Die Uffizien oder der Louvre erzählen dabei zwar nicht richtig oft von Menschenjagden. Aber sie stoßen einen auf einen anderen Teil der Agenda jener Leute, die nicht ein sich veränderndes Land wollen, sondern ein ganz anderes. Wer lange genug in den großartigen Showrooms der abendländischen Kultur flaniert, dem steht irgendwann ein anderes Wort aus deren Agenda vor Augen: der „Genderwahn“.
Denn die Skulpturen und Gemälde, die wir da sehen, bilden vor allem Männer und Frauen ab, aber natürlich nicht einfach Körper ohne weitere Bedeutung. Sie erzählen und rechtfertigen Geschlechterordnungen, mit denen wir heute eher nichts mehr zu tun haben wollten. Das wollen ja nicht einmal alle die, die so gern von einer angeblich natürlichen Ordnung reden, in der Männer „noch Männer“ und Frauen allein Mütter sind oder in schlechtbezahlten Pflegeberufen stecken.
In einer langen Reihe antiker Philosophenköpfe im wundervollen Archäologischen Nationalmuseum in Neapel gibt es keinen Kopf einer Philosophin.

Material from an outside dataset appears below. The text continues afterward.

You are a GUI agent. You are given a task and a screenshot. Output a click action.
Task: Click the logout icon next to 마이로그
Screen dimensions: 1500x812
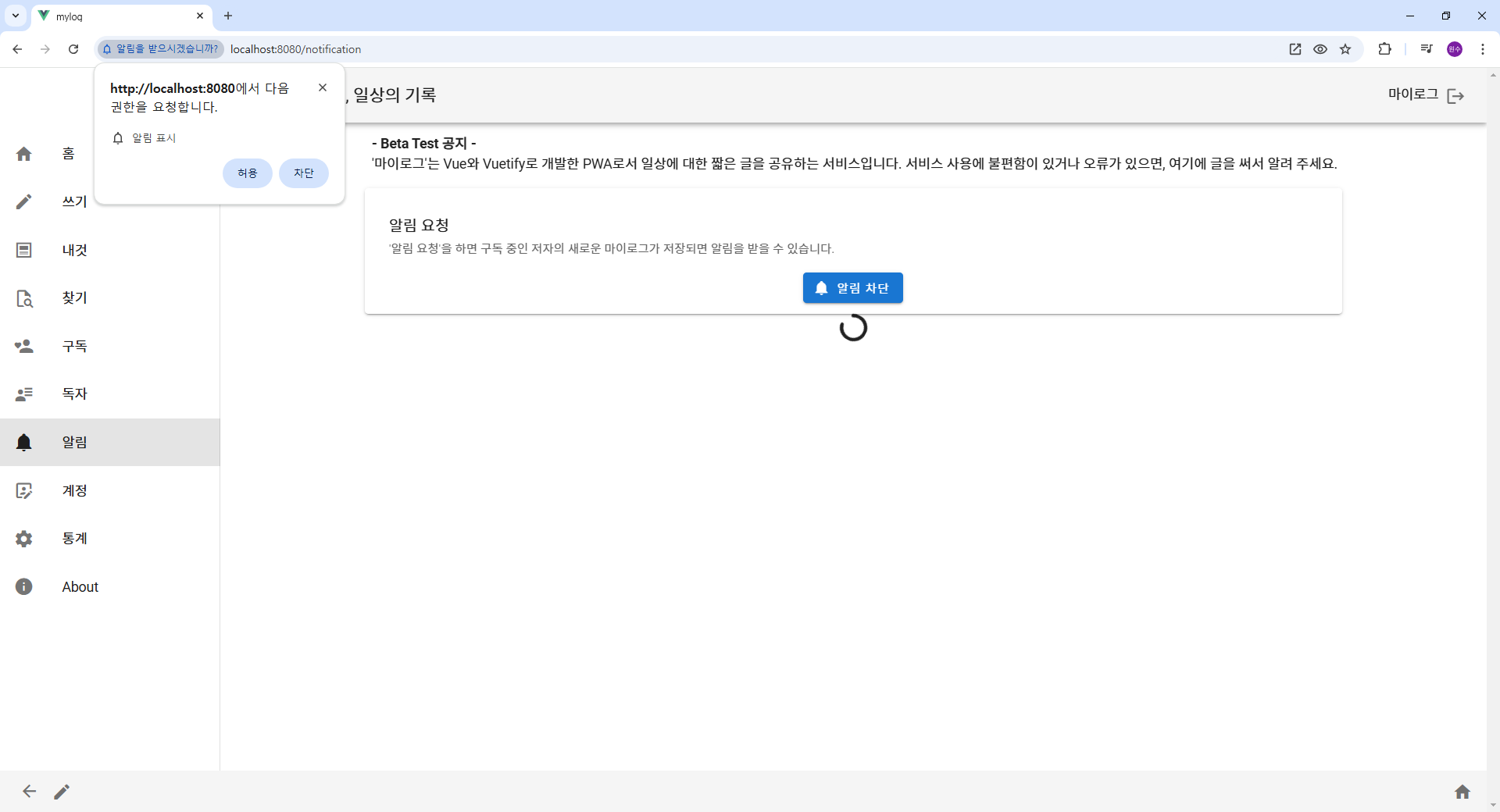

Ein Kind, das das heute sieht, muss denken, Frauen könnten nicht denken. Die Kolossalstatuen tragen die Namen von Helden. Heldinnen gibt es einfach nicht – höchstens einmal eine Göttin. Die Frauenstatuen und -bilder sind, wie die Erläuterungen darunter monoton wiederholen, immer wieder „Porträt einer Unbekannten“. Die Männer haben unendlich viel öfter einen Namen. Den Mädchen rutscht das Kleid kokett von der Schulter, die Männer haben Wichtiges zu tun.

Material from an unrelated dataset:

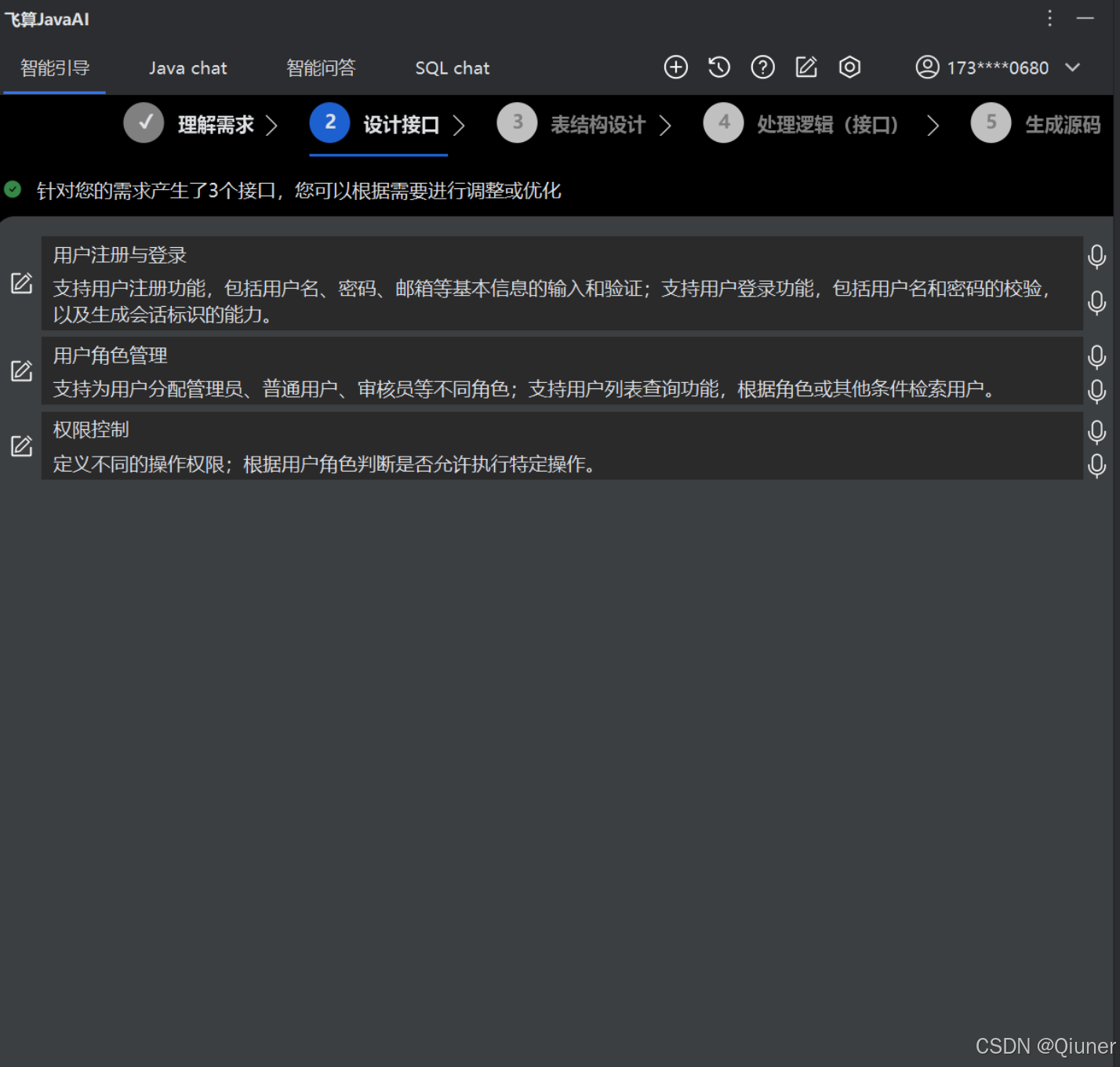1120x1067 pixels.
Task: Click the microphone beside 用户注册与登录
Action: (1096, 257)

Unser Kulturerbe, der wahre Genderwahn
Genderwahn? Das ist doch, im Lichte dessen, was ein paar tausend Jahre später kultureller Konsens ist, eher das, was sich da besichtigen lässt. Und dennoch als Maß aller Dinge gilt, nicht nur ästhetisch. Ausgesetzt sind diesen Geschlechterkonzepten gerade die, die – womöglich mit beeindruckbaren Kindern – eher mit Studiosus reisen als zum Ballermann.
Um gleich die Einwände zu parieren, die schon in der Rassismusdebatte bemüht wurden (Ja sollen wir jetzt Pippi Langstrumpf zensieren?) oder im Zuge von #metoo (Wie soll ich als Mann denn überhaupt noch mit einer Frau reden?): Nein, das ist kein Aufruf zum Bildersturm. Jeder und jede soll sich weiter an der „Venus mit dem schönen Hintern“ (Heinrich Heine) freuen dürfen. Und hoffentlich sind es ganz viele, die das tun. Aber wir sollten auch nicht mehr so tun, als sei unsere Wirklichkeit, unsere Kultur etwas Unschuldiges, als besetze sie nicht unsere Köpfe, im Guten wie im Bösen.
Na, nach derlei Bildungserlebnissen wieder rein in den Alltag, in dem Schönheit nicht, wie zum Beispiel im wundervollen neapolitanischen Museo Archeologico Nazionale, vier Stunden lang vorkommt, sondern höchstens einmal augenblicksweise. Auf den Schultern die glücklichmachende Schönheit von ein paar tausend Jahren Abendland. Und auch deren Last.